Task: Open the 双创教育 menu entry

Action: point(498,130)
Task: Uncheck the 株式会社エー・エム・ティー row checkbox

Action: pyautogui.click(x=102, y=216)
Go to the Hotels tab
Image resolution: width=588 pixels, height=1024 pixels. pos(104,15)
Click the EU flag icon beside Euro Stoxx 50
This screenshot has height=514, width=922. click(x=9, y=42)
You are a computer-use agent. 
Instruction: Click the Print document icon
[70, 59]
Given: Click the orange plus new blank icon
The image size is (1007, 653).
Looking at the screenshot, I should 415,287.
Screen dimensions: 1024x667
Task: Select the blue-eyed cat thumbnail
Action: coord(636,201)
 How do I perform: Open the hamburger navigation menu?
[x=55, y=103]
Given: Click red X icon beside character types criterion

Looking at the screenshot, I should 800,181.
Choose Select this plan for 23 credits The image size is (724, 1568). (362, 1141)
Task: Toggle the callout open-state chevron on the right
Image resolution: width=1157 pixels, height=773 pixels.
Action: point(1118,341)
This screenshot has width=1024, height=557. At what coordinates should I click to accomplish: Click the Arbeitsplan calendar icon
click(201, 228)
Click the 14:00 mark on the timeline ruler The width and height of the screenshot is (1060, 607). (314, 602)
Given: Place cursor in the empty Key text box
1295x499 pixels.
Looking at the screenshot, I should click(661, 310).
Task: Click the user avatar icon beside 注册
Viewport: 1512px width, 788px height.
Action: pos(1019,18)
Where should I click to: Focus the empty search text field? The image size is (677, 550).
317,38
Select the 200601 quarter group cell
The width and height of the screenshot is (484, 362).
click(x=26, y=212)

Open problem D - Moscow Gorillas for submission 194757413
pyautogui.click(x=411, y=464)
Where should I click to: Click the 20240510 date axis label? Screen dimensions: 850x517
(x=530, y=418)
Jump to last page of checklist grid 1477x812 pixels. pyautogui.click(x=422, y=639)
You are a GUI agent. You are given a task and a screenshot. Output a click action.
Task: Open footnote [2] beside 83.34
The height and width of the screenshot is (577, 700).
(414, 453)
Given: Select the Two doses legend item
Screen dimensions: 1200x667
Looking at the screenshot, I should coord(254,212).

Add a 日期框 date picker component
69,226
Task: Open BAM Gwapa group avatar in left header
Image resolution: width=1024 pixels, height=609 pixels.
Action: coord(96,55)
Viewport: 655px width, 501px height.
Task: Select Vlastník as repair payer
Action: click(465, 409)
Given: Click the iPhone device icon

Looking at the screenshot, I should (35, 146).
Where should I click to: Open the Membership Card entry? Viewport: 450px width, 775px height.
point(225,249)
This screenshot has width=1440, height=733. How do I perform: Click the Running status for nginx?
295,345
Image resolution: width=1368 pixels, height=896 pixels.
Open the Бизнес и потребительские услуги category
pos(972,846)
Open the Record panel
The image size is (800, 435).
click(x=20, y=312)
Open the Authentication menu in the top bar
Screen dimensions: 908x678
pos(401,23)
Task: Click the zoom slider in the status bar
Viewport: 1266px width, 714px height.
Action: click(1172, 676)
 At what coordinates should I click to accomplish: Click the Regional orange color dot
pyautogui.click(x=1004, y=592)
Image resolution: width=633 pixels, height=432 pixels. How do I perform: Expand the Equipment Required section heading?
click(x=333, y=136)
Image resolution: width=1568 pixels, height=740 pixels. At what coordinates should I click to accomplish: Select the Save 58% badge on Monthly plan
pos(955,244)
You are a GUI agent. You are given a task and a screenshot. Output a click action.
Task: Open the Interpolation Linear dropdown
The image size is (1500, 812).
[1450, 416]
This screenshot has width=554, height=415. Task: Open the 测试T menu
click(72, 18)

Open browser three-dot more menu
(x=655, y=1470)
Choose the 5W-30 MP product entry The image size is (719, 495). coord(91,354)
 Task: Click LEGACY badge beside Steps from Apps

* * * * *

▶ **Directions for this task**
All lines holding the word "Choose" must be copied from the data.

▶ **Answer to this task**
Choose Select this plan for 23 credits The image size is (724, 1568). (362, 1141)
Choose the 5W-30 MP product entry The image size is (719, 495). coord(91,354)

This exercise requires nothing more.